Durante los años setenta y en los albores de la década siguiente regía los destinos de Haití, Jean-Claude Duvalier, un tirano que se deleitaba en el poder tras recibir el país como “herencia de su padre”. Corría el año 1986 cuando se combinaron diversos sucesos entre los que afloraron la corrupción y la crisis económica. El país estaba completamente arruinado y entre tanto su presidente disfrutaba de todos los placeres y riquezas. De nuevo la historia se repetía con cientos de paniaguados en torno a su amo y a quienes no importaban las necesidades de su pueblo. Ese mandato haitiano guarda semejanza con la actual España, aunque en nuestro caso está sazonada por las características europeas.
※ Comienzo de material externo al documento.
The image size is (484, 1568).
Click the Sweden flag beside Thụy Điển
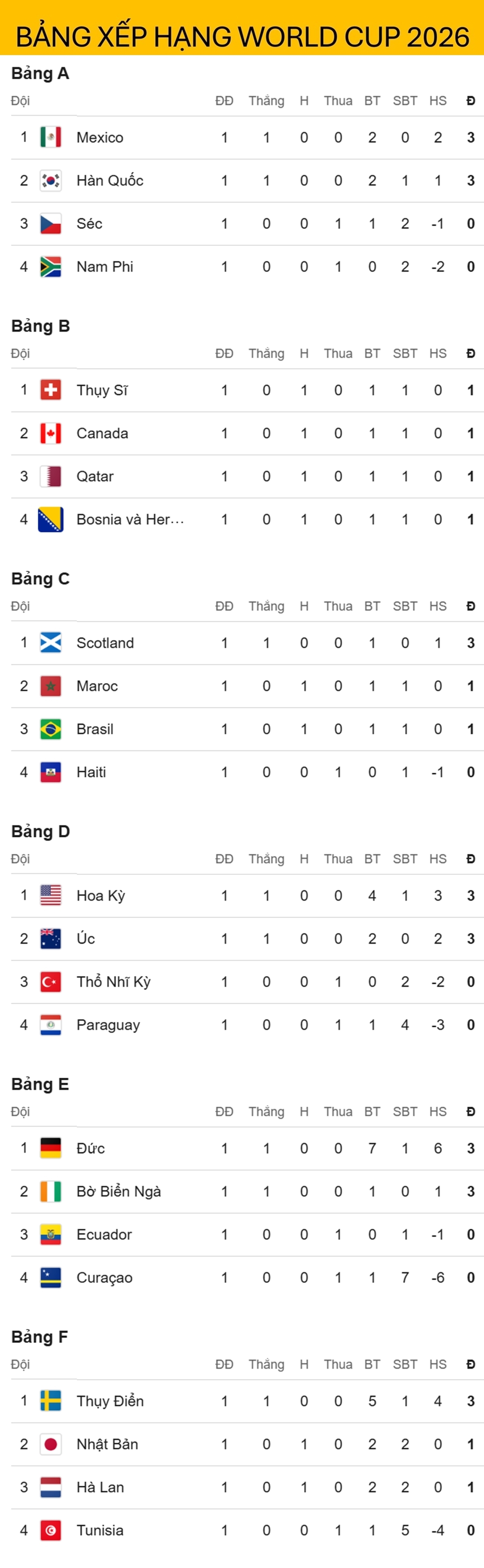[51, 1401]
En vista de todo ello es indiscutible que cuando un gobernante se apuntala en el poder le nace un rasgo extraño que es privativo del hombre y que, cada día, se presenta más fuerte e inquietante. Es la supremacía que se acomoda en una forma de abuso que indefectiblemente arrastra al actor al despotismo. Cuando florece la autocracia, el paladín se revuelve por defender ese dominio a cualquier precio aunque para ello deba emplear la tiranía. Es un paradigma singular que misteriosamente contagia al entorno del cabecilla en una forma de epidemia que surge cuando alguien se afianza en el gobierno, descollando entonces la arrogancia y la megalomanía.
El goteo de noticias, incorporándose ahora a la trama Santos Cerdán, son tantas y tan variadas que ya no sabemos a qué atenernos. Alguna voz tímida se deja oír por primera vez entre las filas de un partido que debería estar acostumbrado a todo tipo de enredos y del que cualquier historiador reconoce sin dificultad que son prácticas harto frecuentes del socialismo. Los más jóvenes quizás no guarden en su memoria el recuerdo del famoso Luis Roldán, otrora Director General de la Guardia Civil bajo el gobierno de Felipe González, quien también disfrutó de su izquierdismo entre prostitutas, guateques, narcóticos y turbios manejos pecuniarios.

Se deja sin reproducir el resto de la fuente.